Prof. Yehezkel Waisman, Director of the Emergency Medicine Unit (ER) at Schneider Children’s, recommends first and foremost, that parents should always be present with their children at a bonfire in order to supervise the fire and inherent dangers.
• When children collect wood for the fire, they should not take any planks with metal or nails that can injure them. They should also not look for planks in open fields for fear of snakes. In the event of a snakebite, the injured child should be taken as fast as possible to the nearest hospital.
• The bonfire should be built in an area free of underbrush and bushes, and away from buildings. Wood should not be placed in an upright position so as not to fall on anyone or anything.
• Closed high shoes should be worn as protection against bites from insects attracted to the warmth of the fire.
• Combustible substances should be placed away from the fire while pails of water should be at hand in the event that the flames spread. Items such as cans and bottles should never be thrown into the fire in case they explode.

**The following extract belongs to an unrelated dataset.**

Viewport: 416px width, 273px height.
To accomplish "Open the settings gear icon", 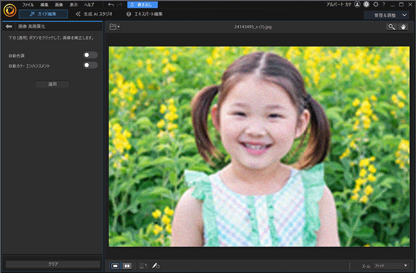I will pyautogui.click(x=375, y=4).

• In the event of a burn injury, the affected area should be washed under running water for a few minutes in order to minimize the depth of the burn and reduce pain. Do not remove any clothing from the burn area, but cover it with a clean dressing that is not cotton wool. The child should be rushed to hospital when the burn covers a large area, the face, limbs or genitals or if caused by an electric shock.
• When the bonfire party is over, care should be taken to ensure that the fire is doused properly with sand or water.